The Lactose Intolerance Clearinghouse Has Moved.

My old website can be found at www.stevecarper.com/li I am no longer updating the site, so there will be dead links. The static information provided by me is still sound.

For quick offline reference, you can purchase Planet Lactose: The Best of the Blog as an ebook on Smashwords.com or Amazon.com or BarnesandNoble.com or a whole lot of other places that Smashwords is suppose to distribute the book to. Almost 100,000 words on LI, allergies, milk products, milk-free products, and the genetics of intolerance, along with large helpings of the weirdness that is the Net.

I suffer the universal malady of spam and adbots, so I moderate comments here. That may mean you'll see a long lag before I remember to check the site and approve them. Despite the gap, you'll always get your say. I read every single one, and every legitimate one gets posted.


Saturday, April 14, 2012

Intolerance Myths

So much misinformation out there. And so many phony tests being pushed by the Internet.

I like this article, Common intolerance myths by Julie Deardorff of the Tribune Newspapers. I've cited her articles before and I'm happy to see that she's still on the job.

As always, I'm quoting selectively from the article for fair use. Please click on the link if you want to read the whole thing.

Claim: Food intolerances are caused by eating a repetitive diet; this overloads the immune system and the body responds by rejecting those foods.

Reality: "The gut-associated immune system is well-equipped to deal with loads of antigenic material, and there is just no evidence that it may become overloaded by exposure to large amounts of the same antigen," said Stefano Guandalini, founder and medical director of the University of Chicago Celiac Disease Center.
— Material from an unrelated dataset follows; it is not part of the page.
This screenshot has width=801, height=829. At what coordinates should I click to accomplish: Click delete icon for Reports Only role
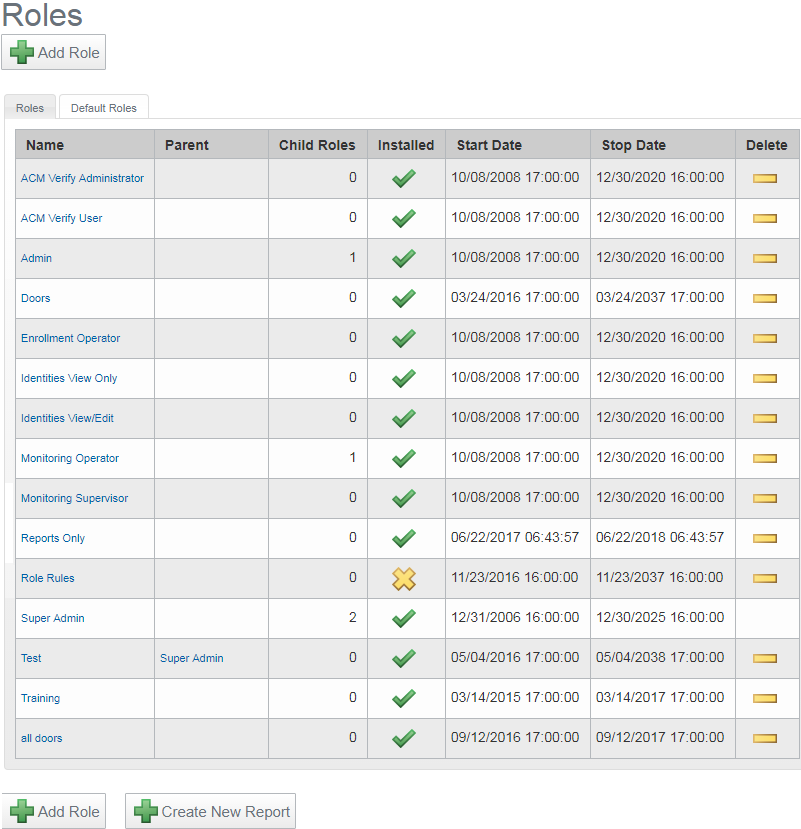(x=764, y=538)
Although the amount you eat never causes food intolerances, "if you are intolerant you will clearly have more symptoms if you eat more of that food," added Robert Wood, professor of pediatrics and chief of pediatric allergy and immunology at Johns Hopkins.

Claim: Hair sampling is a safe and noninvasive method of revealing nutritional deficiencies.
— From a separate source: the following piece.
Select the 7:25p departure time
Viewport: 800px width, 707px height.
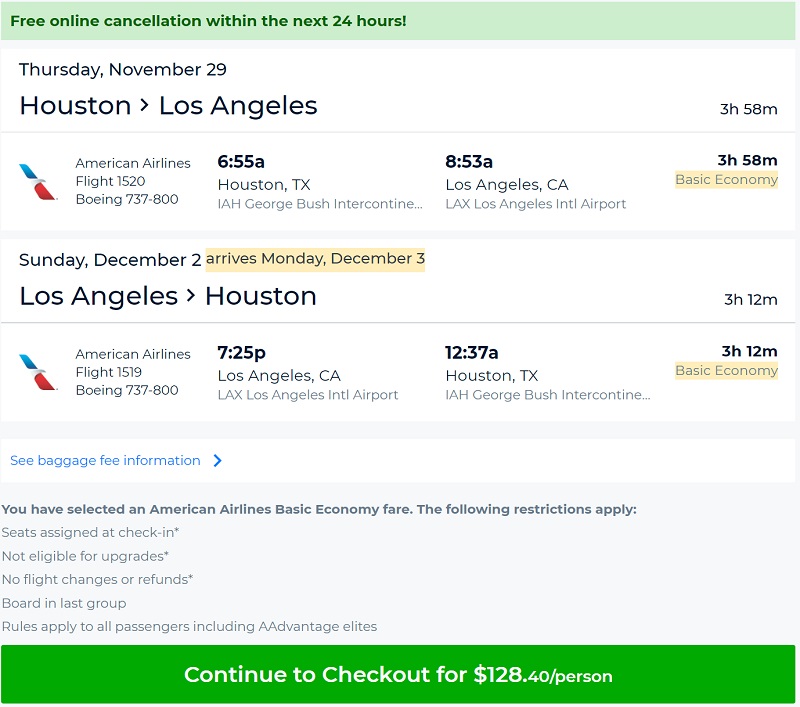point(241,352)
Reality: Hair is made up of a protein, keratin, that can be analyzed to determine its mineral content. That data can be used to find out if the body is lacking in certain minerals, but it can't tell you whether you have food intolerances, allergist Lee Freund wrote in "The Complete Idiot's Guide to Food Allergies." Double-blind studies haven't shown any diagnostic value for this test.

Claim: The IgG blood test is 95 percent reliable.

Reality: The test is prone to false positives and not considered reliable by any U.S. or European allergy or immunology society.